#### Estratto della pagina ####
Femminicidi Le donne ammazzate non fanno neanche più “notizia” sui siti
CARA REDAZIONE, è chiaro che l’emergenza Coronavirus esplosa anche in Italia, non vada sottovalutata dai media; tuttavia non credo che sia corretto farlo a discapito di altrettante terribili emergenze che persistono nel nostro Paese. Ho letto con profonda amarezza, sulla pagina di un sito d’informazione, la notizia di quattro femminicidi riportata in quattro miseri quadratini a fondo pagina. La domanda che vi pongo è: la piaga sociale della violenza contro le donne è davvero un tema che merita una così scarsa attenzione?
ELISA VANDI
GENTILE ELISA, proviamo innanzitutto a dare un nome alle cose. Anzi, in questo caso, alle vittime. Rosy e Monica, madre e figlia, sono state ammazzate a colpi di pistola nella loro casa – in provincia di Caltanissetta – dal compagno di lei, più giovane di vent’anni, che poi ha usato la stessa arma per uccidersi. Il corpo di Speranza, una cinquantenne scomparsa da Alghero due mesi fa, è stato invece rintracciato dai carabinieri, che hanno arrestato il fidanzato con l’accusa di omicidio doloso e occultamento di cadavere. Fatima – ma si fa fatica addirittura a trovarne il nome sulle cronache nazionali, forse in quanto pachistana – viveva in Val Pusteria, era incinta ed è stata trovata morta, probabilmente soffocata: ieri gli inquirenti hanno fermato suo marito. Stessa sorte per l’uomo che avrebbe ucciso di botte, dopo averla massacrata per tre giorni di fila, sua moglie Rosalia a Mazara delVallo. Se conta i nomi, alla fine le donne morte sono cinque, non quattro. Ad agire, in ognuno di questi casi, sarebbero stati mariti, compagni o ex, come quasi sempre accade. Quindi lei ha ragione, cara Elisa, questa è un’emergenza nazionale. Ma siamo un Paese in cui le vecchie “emergenze” non fanno più notizia, superate dalle nuove o dai “deliri” mediatici del momento. Siamo responsabili noi giornalisti, certo, che andiamo a caccia di lettori e di clic seguendo l’onda del clamore. La violenza contro le donne diventa un titolo solo in occasione dell’8 marzo (ci siamo quasi) o quando il delitto è talmente efferato (Pamela, Desirée) da non poterne fare a meno. Però non è solo colpa nostra se l’“emergenza” rimane tale, se le donne continuano a morire per mano degli uomini. È colpa di un Paese che non supera i proprio limiti culturali, che fanno della donna un “oggetto” nelle mani dell’uomo, ed è colpa della classe politica, che si sveglia solo in occasione delle feste comandate. Da parte nostra, faremo più attenzione. Le istituzioni faranno altrettanto?
#### Dati forniti ####
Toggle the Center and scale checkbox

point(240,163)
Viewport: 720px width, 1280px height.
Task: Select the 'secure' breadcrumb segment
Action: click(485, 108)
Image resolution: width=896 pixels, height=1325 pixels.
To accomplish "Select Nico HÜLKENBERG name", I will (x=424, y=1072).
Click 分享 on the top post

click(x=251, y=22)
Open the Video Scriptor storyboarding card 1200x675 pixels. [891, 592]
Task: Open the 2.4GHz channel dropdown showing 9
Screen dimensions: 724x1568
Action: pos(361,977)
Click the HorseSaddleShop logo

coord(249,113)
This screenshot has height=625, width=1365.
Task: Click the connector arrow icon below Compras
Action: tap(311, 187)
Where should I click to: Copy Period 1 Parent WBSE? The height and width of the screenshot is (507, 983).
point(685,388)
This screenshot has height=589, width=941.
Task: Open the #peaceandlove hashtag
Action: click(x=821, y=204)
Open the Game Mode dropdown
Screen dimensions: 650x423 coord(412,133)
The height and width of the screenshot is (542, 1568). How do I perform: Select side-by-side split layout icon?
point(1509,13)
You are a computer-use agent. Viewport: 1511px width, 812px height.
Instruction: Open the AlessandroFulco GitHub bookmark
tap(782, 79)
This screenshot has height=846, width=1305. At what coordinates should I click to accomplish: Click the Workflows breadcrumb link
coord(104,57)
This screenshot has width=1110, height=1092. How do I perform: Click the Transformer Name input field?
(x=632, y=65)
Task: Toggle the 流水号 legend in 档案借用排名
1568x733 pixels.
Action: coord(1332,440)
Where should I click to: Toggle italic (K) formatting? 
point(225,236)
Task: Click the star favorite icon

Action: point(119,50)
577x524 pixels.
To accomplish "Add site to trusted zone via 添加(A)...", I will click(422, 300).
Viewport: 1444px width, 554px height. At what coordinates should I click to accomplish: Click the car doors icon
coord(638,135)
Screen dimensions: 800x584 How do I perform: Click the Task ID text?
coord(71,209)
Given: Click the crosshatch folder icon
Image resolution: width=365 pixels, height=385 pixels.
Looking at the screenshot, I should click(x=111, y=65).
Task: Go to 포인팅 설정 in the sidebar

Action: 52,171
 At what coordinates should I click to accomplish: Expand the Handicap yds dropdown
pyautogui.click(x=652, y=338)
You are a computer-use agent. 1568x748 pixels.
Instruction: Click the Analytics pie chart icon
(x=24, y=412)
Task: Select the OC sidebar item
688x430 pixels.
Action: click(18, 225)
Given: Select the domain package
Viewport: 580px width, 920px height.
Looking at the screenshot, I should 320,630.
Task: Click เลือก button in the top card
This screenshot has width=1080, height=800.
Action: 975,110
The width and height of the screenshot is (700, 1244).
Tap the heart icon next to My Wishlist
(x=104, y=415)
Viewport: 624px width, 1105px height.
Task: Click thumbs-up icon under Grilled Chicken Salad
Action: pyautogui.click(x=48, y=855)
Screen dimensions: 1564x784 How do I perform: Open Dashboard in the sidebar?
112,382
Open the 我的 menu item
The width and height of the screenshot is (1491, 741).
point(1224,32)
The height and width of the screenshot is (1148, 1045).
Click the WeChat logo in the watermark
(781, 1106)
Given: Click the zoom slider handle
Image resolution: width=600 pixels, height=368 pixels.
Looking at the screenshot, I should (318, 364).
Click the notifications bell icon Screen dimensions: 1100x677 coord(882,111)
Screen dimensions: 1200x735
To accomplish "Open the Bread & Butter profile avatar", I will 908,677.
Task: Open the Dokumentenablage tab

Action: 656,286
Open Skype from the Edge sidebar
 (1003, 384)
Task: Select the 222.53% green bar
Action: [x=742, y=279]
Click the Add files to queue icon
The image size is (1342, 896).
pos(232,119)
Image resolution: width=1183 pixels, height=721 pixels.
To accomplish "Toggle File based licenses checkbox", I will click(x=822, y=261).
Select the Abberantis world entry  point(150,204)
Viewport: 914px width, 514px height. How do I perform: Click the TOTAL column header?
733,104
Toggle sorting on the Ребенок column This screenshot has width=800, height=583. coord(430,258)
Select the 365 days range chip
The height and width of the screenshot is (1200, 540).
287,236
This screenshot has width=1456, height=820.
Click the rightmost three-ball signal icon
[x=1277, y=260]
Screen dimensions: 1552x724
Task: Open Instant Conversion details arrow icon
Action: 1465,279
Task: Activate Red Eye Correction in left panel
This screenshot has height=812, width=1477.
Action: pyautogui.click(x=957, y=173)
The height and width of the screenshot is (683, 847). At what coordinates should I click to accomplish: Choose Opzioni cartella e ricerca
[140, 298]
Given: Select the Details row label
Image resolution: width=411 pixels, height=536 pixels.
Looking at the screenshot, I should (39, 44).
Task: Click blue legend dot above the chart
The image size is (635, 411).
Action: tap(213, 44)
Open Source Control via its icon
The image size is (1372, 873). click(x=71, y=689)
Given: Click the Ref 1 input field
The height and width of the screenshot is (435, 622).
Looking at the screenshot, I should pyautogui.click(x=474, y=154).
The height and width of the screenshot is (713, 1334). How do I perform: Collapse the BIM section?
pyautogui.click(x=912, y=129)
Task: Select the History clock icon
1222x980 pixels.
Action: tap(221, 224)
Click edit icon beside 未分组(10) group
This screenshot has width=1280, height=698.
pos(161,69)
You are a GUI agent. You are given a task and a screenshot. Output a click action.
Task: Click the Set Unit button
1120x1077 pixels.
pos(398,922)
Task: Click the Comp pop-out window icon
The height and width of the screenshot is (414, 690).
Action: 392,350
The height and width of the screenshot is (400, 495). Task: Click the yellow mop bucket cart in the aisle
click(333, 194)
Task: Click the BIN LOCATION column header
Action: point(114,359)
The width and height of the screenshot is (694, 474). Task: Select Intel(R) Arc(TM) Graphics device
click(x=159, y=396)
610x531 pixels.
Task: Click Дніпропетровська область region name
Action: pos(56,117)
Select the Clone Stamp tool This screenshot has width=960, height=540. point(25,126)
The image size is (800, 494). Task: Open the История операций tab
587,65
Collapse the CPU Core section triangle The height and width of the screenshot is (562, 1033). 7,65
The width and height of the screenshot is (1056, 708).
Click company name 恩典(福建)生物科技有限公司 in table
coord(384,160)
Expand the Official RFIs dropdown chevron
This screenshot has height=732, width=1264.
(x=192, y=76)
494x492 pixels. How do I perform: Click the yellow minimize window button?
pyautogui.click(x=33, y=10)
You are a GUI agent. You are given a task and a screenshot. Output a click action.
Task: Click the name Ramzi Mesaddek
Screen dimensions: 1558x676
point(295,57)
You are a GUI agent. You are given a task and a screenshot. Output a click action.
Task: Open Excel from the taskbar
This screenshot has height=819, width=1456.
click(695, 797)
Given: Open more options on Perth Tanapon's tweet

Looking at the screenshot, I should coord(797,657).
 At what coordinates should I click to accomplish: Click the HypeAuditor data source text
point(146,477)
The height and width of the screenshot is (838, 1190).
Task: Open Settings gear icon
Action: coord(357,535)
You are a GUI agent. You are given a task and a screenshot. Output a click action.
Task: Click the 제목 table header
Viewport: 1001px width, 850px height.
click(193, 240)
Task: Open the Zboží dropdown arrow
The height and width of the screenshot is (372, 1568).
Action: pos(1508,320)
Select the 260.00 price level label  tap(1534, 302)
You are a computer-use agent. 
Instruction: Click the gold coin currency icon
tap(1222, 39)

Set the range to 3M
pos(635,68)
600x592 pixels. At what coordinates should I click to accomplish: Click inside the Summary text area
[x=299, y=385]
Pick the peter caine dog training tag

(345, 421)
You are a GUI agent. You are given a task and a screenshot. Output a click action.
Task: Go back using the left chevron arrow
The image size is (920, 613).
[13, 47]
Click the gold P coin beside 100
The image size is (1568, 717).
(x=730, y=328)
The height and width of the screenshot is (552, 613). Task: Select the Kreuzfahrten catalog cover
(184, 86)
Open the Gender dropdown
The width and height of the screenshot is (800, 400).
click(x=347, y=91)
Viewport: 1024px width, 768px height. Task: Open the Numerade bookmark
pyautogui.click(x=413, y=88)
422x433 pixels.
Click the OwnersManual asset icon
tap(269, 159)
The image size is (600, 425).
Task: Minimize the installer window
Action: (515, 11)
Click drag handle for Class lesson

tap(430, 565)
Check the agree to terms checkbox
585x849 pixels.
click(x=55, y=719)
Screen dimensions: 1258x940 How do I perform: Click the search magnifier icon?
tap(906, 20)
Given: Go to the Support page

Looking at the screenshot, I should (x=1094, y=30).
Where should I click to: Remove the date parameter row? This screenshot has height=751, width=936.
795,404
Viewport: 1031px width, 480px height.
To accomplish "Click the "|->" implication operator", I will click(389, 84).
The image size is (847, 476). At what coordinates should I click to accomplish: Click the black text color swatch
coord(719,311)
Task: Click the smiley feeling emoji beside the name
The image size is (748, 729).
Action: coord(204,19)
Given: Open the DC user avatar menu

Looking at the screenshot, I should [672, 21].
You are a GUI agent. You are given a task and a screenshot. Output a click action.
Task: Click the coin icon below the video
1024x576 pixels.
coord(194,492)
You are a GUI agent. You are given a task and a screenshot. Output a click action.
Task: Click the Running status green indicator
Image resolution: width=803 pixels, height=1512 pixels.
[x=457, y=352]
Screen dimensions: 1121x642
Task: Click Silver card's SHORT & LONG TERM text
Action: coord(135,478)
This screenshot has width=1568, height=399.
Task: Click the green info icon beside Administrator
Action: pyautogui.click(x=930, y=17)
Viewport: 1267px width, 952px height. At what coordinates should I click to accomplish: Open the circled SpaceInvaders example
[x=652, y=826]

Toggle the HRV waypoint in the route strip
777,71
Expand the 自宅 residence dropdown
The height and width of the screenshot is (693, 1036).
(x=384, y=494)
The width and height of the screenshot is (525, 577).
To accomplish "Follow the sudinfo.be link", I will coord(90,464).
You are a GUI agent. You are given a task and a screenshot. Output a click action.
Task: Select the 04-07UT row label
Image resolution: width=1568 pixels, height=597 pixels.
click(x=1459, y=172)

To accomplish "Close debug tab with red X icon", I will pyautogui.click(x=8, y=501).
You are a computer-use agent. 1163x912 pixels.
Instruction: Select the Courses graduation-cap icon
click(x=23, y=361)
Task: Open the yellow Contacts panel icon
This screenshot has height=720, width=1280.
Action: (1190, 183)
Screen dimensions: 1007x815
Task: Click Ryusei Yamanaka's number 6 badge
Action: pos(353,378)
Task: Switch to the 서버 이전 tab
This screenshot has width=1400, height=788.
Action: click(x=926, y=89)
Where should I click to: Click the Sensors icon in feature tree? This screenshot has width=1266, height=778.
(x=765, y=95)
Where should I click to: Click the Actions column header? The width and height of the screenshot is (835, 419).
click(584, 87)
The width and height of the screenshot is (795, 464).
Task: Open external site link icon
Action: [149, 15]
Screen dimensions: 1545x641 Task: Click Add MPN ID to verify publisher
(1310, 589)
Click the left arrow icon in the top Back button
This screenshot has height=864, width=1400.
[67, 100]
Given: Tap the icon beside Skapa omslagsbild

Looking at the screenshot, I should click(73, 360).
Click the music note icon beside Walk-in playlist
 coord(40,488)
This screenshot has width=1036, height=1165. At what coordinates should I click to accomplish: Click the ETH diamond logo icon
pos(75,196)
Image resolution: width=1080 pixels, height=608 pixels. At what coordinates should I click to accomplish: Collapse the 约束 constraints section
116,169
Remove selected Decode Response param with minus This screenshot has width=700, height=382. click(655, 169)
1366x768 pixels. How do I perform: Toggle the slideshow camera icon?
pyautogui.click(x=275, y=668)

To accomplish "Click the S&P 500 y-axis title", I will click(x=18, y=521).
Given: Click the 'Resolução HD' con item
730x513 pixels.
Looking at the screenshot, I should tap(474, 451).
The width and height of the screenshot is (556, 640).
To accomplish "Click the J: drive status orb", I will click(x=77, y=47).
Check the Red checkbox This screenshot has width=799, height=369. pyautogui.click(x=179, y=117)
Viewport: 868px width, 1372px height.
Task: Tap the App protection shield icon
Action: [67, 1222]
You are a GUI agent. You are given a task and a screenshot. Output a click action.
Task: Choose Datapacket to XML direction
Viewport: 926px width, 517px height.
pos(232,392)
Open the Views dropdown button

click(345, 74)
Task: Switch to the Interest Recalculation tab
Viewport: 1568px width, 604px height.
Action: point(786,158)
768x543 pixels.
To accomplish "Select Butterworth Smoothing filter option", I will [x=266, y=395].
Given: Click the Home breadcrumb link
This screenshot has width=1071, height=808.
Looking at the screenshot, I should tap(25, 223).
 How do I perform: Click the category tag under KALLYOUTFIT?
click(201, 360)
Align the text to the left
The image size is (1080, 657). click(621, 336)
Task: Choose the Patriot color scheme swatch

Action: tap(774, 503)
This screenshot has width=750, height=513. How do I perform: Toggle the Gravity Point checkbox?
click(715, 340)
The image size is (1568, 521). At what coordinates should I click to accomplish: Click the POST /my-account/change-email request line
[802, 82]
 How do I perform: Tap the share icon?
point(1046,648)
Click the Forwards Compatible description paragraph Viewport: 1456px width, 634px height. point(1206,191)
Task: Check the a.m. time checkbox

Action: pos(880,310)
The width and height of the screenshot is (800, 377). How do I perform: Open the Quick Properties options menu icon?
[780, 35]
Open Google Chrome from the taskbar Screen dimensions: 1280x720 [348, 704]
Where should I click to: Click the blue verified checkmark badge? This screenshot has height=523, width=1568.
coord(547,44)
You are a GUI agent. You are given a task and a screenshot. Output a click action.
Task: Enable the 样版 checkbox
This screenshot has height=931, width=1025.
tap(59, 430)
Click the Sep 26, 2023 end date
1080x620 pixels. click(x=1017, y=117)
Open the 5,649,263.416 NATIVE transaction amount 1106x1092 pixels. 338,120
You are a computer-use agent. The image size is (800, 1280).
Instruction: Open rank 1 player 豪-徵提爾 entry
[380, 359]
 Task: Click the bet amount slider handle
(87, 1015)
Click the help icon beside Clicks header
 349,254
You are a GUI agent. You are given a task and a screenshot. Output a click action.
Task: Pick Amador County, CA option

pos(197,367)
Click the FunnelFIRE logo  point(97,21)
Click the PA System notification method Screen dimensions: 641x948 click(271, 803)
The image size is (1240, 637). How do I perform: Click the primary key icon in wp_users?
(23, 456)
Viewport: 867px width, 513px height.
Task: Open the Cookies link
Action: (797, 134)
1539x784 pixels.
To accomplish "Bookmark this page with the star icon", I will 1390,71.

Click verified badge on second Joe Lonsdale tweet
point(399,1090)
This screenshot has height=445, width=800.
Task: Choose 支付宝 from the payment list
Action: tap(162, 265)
####
_Elenco dei compiti:_
1. Copia dal testo sui femminicidi il passo da "Femminicidi Le donne" a "così scarsa attenzione?".
2. Nel testo sui femminicidi, in quale valle viveva Fatima?
3. Riscrivi in forma più breve il paragrafo del testo sui femminicidi che inizia con "CARA REDAZIONE, è chiaro che", conservandone i fatti principali.

_Risposte numerate:_
1.
Femminicidi Le donne ammazzate non fanno neanche più “notizia” sui siti
CARA REDAZIONE, è chiaro che l’emergenza Coronavirus esplosa anche in Italia, non vada sottovalutata dai media; tuttavia non credo che sia corretto farlo a discapito di altrettante terribili emergenze che persistono nel nostro Paese. Ho letto con profonda amarezza, sulla pagina di un sito d’informazione, la notizia di quattro femminicidi riportata in quattro miseri quadratini a fondo pagina. La domanda che vi pongo è: la piaga sociale della violenza contro le donne è davvero un tema che merita una così scarsa attenzione?

2. In Val Pusteria.

3. L'emergenza Coronavirus in Italia non va sottovalutata dai media, ma non a scapito di altre terribili emergenze del Paese. Su un sito d'informazione ho visto la notizia di quattro femminicidi relegata in quattro piccoli riquadri a fondo pagina. La violenza contro le donne merita davvero così poca attenzione?